The researchers chose quality over quantity. But it meant that they would have to reduce their already limited sample size, which also presented a risk.
Machine-learning algorithms search for correlations between different variables. The more variables there are, the more opportunities an algorithm has to find patterns. But if an algorithm is given too many variables and only a small sample size, it will find coincidental patterns between the subjects that don’t apply to larger populations—a problem called “over-training.”
With this in mind, the collaborators identified eight simple variables related to patients’ blood work and blood pressure. They mapped these factors against the patients’ lifespans after their diagnosis.
They trained an algorithm using electronic health records from 5822 patients within the health system at UC San Diego. They then tested its accuracy using data from the University of California, San Francisco and 11 European medical centers. The performance was the same across all the samples, indicating that it was not biased by over-training.
A promising partnership
Their work was recently published in the European Journal of Heart Failure. According to their paper, their machine-learning algorithm, called MARKER-HF, evaluates the mortality risk of a diagnosed heart failure with 88% accuracy.
Machine learning is entering medicine, and the larger medical community has taken note, Airhart says. “Machine learning has the potential to really be a game-changer and move the field forward, as the authors have shown,” she says. “The excellent discriminatory power of the MARKER-HF score to predict mortality is a testament to the power of interdisciplinary collaboration, and I applaud professors Yagil and Adler for their work. It is an exciting time for the field.”
Airhart adds that current risk prediction tools can fall short for members of underrepresented populations, who may respond differently to therapies. To account for this, the medical field needs a better way of predicting outcome in patients of different genders and races so that doctors can create tailored and accurate prognoses. “Machine learning may help fill this gap,” she says.

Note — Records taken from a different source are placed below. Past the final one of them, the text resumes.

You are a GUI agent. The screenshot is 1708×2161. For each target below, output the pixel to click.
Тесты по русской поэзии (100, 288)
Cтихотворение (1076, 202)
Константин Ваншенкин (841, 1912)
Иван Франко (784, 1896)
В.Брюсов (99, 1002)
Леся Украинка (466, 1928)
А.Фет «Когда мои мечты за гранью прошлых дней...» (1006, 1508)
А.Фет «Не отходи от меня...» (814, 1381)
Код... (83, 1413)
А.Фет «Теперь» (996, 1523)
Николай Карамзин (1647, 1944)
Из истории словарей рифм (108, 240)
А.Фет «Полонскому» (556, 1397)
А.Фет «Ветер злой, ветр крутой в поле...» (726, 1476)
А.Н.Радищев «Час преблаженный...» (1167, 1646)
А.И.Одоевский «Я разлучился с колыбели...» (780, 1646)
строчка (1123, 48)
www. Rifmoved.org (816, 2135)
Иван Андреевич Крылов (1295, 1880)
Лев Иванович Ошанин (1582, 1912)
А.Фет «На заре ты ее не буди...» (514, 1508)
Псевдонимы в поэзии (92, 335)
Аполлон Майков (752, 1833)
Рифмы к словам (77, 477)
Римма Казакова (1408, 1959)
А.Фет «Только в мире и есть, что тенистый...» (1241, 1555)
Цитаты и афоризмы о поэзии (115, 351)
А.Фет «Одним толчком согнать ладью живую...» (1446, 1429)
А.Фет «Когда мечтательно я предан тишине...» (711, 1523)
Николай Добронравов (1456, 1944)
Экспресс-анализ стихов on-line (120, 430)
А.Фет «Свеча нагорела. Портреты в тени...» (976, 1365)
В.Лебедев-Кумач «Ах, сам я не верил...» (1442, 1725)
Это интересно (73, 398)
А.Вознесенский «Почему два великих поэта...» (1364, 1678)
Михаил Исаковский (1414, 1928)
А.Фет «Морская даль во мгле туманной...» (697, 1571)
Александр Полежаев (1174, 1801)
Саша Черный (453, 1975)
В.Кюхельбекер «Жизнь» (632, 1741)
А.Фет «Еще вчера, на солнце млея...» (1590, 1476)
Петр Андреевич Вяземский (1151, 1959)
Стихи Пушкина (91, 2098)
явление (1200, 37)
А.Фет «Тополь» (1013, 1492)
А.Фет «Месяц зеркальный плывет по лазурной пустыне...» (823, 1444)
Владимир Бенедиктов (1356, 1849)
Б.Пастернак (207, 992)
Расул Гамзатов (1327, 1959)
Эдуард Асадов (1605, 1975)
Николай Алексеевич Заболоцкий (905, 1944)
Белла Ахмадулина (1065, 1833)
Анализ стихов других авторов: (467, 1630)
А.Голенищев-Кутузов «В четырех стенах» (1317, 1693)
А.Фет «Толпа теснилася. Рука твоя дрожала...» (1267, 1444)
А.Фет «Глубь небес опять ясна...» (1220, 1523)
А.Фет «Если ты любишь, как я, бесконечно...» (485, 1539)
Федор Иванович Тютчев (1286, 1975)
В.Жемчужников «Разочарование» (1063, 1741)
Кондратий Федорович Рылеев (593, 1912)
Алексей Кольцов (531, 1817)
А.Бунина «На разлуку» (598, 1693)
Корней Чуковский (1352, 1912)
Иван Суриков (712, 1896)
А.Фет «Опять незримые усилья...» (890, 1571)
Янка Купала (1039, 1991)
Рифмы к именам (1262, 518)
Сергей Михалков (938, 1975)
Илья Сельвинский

MARKER-HF was created using data from a diverse group of patients and is agnostic to race and gender. When testing their tool, Yagil and his colleagues demonstrated that it had a similar performance for different genders and ethnicities, within statistical uncertainties.
Adler says that collaborating with Yagil had a profound effect on how he thinks about machine learning in medicine.
“When lay people think about AI and machine learning, we think that we can just drop in the data, and the computer will figure it out,” he says. “But we actually need to sit down, roll up our sleeves, and spend a lot of time thinking about our data. You can’t just throw a million patients into supercomputer and see what comes out the other side.
“We spent hours every week going through the results to see if they made sense. The magic was in the collaboration: the doctors and the computer scientists discussing and tinkering.”
They hope their work will help patients and doctors. They also hope it will provide a roadmap for physicians and physicists interested in working together to bring cutting-edge analysis tools into medical research.
“There tend to be walls between different disciplines which hold firm for a long time,” Adler says. “Clearly, that’s changing.”